DATA TO PROCESS:

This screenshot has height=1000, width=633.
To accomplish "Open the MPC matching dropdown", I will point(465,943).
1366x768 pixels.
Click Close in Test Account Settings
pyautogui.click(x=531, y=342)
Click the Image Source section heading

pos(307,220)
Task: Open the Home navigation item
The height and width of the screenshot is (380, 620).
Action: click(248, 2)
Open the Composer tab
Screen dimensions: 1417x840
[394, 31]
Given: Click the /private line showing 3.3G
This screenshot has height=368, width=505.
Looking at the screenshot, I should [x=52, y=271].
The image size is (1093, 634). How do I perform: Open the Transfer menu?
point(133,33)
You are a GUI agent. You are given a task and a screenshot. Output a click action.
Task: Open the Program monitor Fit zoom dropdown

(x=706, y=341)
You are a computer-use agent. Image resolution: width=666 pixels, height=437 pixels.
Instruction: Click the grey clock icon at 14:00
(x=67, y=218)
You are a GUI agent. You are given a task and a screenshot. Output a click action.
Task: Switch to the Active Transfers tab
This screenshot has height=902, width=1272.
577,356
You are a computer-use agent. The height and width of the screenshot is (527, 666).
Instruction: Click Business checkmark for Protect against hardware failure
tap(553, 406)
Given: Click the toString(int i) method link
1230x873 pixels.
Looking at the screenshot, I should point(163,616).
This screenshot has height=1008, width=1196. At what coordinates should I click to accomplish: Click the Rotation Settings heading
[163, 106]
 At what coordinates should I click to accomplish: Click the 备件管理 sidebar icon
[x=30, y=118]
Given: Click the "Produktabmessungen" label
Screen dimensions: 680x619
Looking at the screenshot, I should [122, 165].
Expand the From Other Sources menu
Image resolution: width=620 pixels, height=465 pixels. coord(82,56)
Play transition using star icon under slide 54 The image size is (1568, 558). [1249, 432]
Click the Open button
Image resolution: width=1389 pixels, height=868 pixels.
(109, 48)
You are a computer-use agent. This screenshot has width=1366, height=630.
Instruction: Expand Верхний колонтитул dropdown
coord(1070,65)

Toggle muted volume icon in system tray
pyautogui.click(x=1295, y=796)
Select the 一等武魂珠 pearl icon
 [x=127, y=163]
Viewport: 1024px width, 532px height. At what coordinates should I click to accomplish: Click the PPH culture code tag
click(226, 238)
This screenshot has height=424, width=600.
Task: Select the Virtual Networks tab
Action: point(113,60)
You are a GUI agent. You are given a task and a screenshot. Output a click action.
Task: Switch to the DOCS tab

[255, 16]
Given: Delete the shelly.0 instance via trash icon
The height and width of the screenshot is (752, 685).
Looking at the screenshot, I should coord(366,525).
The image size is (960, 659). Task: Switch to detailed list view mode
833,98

YOUR OBJECTIVE:
Rewrite the material above as a JSON list of strings, with one string for each line and blank lines omitted.

ANSWER FOR THE TASK:
[
  "This screenshot has height=1000, width=633.",
  "To accomplish \"Open the MPC matching dropdown\", I will point(465,943).",
  "1366x768 pixels.",
  "Click Close in Test Account Settings",
  "pyautogui.click(x=531, y=342)",
  "Click the Image Source section heading",
  "pos(307,220)",
  "Task: Open the Home navigation item",
  "The height and width of the screenshot is (380, 620).",
  "Action: click(248, 2)",
  "Open the Composer tab",
  "Screen dimensions: 1417x840",
  "[394, 31]",
  "Given: Click the /private line showing 3.3G",
  "This screenshot has height=368, width=505.",
  "Looking at the screenshot, I should [x=52, y=271].",
  "The image size is (1093, 634). How do I perform: Open the Transfer menu?",
  "point(133,33)",
  "You are a GUI agent. You are given a task and a screenshot. Output a click action.",
  "Task: Open the Program monitor Fit zoom dropdown",
  "(x=706, y=341)",
  "You are a computer-use agent. Image resolution: width=666 pixels, height=437 pixels.",
  "Instruction: Click the grey clock icon at 14:00",
  "(x=67, y=218)",
  "You are a GUI agent. You are given a task and a screenshot. Output a click action.",
  "Task: Switch to the Active Transfers tab",
  "This screenshot has height=902, width=1272.",
  "577,356",
  "You are a computer-use agent. The height and width of the screenshot is (527, 666).",
  "Instruction: Click Business checkmark for Protect against hardware failure",
  "tap(553, 406)",
  "Given: Click the toString(int i) method link",
  "1230x873 pixels.",
  "Looking at the screenshot, I should point(163,616).",
  "This screenshot has height=1008, width=1196. At what coordinates should I click to accomplish: Click the Rotation Settings heading",
  "[163, 106]",
  " At what coordinates should I click to accomplish: Click the 备件管理 sidebar icon",
  "[x=30, y=118]",
  "Given: Click the \"Produktabmessungen\" label",
  "Screen dimensions: 680x619",
  "Looking at the screenshot, I should [122, 165].",
  "Expand the From Other Sources menu",
  "Image resolution: width=620 pixels, height=465 pixels. coord(82,56)",
  "Play transition using star icon under slide 54 The image size is (1568, 558). [1249, 432]",
  "Click the Open button",
  "Image resolution: width=1389 pixels, height=868 pixels.",
  "(109, 48)",
  "You are a computer-use agent. This screenshot has width=1366, height=630.",
  "Instruction: Expand Верхний колонтитул dropdown",
  "coord(1070,65)",
  "Toggle muted volume icon in system tray",
  "pyautogui.click(x=1295, y=796)",
  "Select the 一等武魂珠 pearl icon",
  " [x=127, y=163]",
  "Viewport: 1024px width, 532px height. At what coordinates should I click to accomplish: Click the PPH culture code tag",
  "click(226, 238)",
  "This screenshot has height=424, width=600.",
  "Task: Select the Virtual Networks tab",
  "Action: point(113,60)",
  "You are a GUI agent. You are given a task and a screenshot. Output a click action.",
  "Task: Switch to the DOCS tab",
  "[255, 16]",
  "Given: Delete the shelly.0 instance via trash icon",
  "The height and width of the screenshot is (752, 685).",
  "Looking at the screenshot, I should coord(366,525).",
  "The image size is (960, 659). Task: Switch to detailed list view mode",
  "833,98"
]